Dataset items
____

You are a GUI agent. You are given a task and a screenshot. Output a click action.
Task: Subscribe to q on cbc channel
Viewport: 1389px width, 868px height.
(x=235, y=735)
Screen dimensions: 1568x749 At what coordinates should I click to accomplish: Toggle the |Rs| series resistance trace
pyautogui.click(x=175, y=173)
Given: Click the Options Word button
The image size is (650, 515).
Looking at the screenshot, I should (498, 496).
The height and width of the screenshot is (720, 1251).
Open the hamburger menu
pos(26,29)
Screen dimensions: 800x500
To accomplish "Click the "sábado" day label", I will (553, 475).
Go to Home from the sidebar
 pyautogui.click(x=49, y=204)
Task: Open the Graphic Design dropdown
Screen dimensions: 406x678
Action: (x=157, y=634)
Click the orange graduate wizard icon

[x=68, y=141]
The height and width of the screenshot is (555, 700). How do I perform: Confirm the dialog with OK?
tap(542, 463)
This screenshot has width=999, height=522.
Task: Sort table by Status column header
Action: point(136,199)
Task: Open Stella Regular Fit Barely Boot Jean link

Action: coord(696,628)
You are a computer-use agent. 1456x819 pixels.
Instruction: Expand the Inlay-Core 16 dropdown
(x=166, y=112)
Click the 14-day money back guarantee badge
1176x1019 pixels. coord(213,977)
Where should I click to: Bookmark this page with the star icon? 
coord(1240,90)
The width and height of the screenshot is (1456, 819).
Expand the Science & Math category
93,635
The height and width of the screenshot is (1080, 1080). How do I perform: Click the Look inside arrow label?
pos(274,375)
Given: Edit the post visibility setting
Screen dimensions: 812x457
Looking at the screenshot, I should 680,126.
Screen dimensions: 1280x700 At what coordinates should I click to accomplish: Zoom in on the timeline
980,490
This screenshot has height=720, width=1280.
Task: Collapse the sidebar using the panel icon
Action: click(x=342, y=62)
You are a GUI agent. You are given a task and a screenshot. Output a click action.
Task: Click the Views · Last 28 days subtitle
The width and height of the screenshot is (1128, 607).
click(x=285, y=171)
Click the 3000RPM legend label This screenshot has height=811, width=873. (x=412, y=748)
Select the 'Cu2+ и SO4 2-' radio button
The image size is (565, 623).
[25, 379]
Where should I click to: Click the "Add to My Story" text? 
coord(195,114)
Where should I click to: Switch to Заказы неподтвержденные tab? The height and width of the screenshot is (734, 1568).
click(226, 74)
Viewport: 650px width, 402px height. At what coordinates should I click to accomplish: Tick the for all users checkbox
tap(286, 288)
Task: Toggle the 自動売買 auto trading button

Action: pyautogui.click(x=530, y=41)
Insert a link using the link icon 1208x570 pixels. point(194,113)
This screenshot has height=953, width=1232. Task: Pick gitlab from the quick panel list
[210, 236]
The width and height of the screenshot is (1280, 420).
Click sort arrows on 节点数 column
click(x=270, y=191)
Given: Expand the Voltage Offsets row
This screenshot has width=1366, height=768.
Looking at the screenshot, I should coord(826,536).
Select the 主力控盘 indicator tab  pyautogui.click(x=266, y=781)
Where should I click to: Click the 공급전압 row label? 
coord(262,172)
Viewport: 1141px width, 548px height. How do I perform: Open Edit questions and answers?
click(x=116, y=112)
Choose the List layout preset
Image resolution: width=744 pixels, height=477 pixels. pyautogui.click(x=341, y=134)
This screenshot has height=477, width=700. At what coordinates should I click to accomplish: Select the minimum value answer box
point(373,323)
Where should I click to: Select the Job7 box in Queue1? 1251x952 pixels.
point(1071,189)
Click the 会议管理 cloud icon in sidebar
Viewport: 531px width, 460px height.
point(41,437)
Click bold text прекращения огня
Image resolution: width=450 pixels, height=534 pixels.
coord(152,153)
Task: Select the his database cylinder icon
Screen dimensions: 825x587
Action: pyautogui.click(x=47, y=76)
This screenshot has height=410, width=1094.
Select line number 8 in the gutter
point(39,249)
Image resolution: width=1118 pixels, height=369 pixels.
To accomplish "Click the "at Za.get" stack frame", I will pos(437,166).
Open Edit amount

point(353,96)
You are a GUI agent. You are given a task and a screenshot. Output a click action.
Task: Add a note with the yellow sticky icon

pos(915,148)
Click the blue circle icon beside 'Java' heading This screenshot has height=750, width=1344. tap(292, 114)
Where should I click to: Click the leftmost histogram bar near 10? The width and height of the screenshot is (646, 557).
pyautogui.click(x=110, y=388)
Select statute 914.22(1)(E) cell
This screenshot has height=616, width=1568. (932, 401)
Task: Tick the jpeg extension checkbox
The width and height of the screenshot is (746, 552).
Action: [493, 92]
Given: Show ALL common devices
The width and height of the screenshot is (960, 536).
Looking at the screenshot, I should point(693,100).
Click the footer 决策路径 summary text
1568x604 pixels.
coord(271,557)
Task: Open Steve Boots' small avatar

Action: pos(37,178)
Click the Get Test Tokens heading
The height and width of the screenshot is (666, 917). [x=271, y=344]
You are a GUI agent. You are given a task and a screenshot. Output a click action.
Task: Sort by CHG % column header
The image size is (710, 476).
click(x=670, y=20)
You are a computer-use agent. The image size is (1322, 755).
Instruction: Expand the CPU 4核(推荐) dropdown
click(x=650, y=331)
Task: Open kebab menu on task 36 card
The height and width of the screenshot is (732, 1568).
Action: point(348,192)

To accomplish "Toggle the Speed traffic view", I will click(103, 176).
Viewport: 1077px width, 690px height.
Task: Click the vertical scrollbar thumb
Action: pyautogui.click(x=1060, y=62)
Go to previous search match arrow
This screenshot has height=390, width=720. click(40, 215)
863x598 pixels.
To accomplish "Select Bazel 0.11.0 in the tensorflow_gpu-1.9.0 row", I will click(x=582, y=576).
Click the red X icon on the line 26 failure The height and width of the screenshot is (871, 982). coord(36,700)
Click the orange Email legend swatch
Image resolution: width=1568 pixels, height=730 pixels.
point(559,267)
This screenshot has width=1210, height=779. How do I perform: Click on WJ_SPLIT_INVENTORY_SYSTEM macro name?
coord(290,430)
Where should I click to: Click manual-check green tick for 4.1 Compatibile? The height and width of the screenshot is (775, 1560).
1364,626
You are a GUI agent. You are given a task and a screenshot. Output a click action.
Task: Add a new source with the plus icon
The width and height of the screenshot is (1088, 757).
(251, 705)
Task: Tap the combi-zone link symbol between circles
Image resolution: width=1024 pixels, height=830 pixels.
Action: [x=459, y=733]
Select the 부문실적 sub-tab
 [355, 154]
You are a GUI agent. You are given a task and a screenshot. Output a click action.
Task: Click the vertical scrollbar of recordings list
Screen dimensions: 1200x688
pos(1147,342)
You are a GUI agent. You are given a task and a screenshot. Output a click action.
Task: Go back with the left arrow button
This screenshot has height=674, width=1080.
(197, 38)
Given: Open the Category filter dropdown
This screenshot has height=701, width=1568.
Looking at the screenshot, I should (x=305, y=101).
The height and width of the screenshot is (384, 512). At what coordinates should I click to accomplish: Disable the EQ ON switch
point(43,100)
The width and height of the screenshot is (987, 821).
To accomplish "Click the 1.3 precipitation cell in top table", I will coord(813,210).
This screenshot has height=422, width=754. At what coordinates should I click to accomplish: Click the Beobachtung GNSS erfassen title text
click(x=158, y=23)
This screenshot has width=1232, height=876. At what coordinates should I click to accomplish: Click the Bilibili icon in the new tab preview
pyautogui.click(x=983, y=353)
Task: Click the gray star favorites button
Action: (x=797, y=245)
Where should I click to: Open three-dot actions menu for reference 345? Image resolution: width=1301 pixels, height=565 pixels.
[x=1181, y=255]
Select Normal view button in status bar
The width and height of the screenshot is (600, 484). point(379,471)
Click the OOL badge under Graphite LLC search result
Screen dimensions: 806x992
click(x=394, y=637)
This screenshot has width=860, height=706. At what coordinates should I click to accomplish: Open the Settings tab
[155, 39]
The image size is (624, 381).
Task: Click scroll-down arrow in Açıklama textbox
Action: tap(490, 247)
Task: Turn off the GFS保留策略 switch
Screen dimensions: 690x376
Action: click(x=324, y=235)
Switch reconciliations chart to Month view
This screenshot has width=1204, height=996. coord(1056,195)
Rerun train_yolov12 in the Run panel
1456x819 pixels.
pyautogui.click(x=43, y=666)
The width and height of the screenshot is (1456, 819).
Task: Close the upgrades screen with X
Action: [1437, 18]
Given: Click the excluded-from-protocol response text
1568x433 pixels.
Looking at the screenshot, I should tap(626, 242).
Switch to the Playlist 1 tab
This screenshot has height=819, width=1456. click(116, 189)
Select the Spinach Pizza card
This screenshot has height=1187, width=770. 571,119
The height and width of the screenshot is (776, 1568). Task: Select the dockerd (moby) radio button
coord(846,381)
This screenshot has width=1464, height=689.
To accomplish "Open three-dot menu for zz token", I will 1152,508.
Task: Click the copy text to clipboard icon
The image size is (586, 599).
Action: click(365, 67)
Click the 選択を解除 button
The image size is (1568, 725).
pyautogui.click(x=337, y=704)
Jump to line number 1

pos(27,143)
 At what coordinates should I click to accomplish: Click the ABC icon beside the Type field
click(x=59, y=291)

____

### What is being asked
Rewrite the listing from its first line through the line containing "will (553, 475).", replacing "Screen dimensions" with "Display size" and leaving everything else unchanged.

### Expected answer
You are a GUI agent. You are given a task and a screenshot. Output a click action.
Task: Subscribe to q on cbc channel
Viewport: 1389px width, 868px height.
(x=235, y=735)
Display size: 1568x749 At what coordinates should I click to accomplish: Toggle the |Rs| series resistance trace
pyautogui.click(x=175, y=173)
Given: Click the Options Word button
The image size is (650, 515).
Looking at the screenshot, I should (498, 496).
The height and width of the screenshot is (720, 1251).
Open the hamburger menu
pos(26,29)
Display size: 800x500
To accomplish "Click the "sábado" day label", I will (553, 475).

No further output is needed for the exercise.